Autoregressive Modeling in Stan

This post looks at modeling autoregressive models. Autoregression is typically important when dealing with time series analysis. The general idea is that the past value of a repeatedly measured item will be indicative of its future value. A good example is a stock. Today’s stock price could be modelled as a function of yesterday’s stock price. While this isn’t entirely true, it does approximate a decent model.

Data Generating Process

In this case I am going to look at an AR(3) model. Thus the model form would take on the following data generating process:

\[y_n \sim N(\alpha + \beta_1y_{n-1} + \beta_2y_{n-2} + \beta_3y_{n-3}, \sigma)\]

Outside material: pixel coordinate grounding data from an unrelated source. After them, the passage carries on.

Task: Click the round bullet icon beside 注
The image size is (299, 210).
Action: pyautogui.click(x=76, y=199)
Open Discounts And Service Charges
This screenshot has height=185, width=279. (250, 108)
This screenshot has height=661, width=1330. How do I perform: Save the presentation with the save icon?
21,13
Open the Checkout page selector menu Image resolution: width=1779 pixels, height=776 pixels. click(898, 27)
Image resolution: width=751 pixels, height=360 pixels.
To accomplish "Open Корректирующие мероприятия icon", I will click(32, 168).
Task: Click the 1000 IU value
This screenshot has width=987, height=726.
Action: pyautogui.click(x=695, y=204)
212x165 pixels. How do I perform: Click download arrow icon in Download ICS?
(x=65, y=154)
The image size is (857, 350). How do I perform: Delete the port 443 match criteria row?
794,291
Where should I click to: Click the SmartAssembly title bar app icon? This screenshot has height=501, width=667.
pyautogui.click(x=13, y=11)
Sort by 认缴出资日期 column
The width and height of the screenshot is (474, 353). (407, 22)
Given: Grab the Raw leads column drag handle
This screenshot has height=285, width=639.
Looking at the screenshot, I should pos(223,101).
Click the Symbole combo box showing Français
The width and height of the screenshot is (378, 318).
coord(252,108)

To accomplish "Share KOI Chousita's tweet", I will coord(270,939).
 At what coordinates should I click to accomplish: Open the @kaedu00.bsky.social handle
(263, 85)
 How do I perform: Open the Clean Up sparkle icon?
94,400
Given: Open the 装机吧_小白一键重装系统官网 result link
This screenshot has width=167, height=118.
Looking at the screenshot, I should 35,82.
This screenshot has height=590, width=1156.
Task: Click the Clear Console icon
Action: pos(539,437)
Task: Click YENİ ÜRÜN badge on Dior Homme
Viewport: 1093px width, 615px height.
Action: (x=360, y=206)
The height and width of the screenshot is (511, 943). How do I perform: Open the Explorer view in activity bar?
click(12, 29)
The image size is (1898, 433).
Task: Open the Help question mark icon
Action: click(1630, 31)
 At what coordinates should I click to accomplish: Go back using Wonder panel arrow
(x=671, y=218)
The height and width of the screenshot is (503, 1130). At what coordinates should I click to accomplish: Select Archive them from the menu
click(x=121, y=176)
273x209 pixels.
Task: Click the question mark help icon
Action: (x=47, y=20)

And we can used a built in feature of R to help us simulate these data. Note that I have not specificed a moving average.

fake_data <-arima.sim(n = 200, model = list(ar = c(.2, .5, .05)))

ts.plot(fake_data, main = "Time Series Plot of Our Fake Data")

Stan

The Model

writeLines(readLines("stan_ar_models.stan"))

// From https://mc-stan.org/docs/2_18/stan-users-guide/autoregressive-section.html
// Allowing for flexible autoregression for time series modeling

data {
  int<lower=0> K;  // Order of Autoregression
  int<lower=0> N; // number of observations
  real y[N];      // Outcome
}
parameters {
  real alpha;
  real beta[K];
  real sigma;
}
model {
  for (n in (K+1):N) {
    real mu = alpha;
    for (k in 1:K)
      mu += beta[k] * y[n-k];
    y[n] ~ normal(mu, sigma);
  }
}

The Modeling Process

library(rstan)

rstan_options(auto_write = TRUE)
model <- stan_model("stan_ar_models.stan")

Format Data

Now we need to format our data for our Stan program:

stan_dat <- list(
  N = length(fake_data),
  K = 3,
  y = as.vector(fake_data)
)

Fit the Model

Let’s run our model with the usual conditions.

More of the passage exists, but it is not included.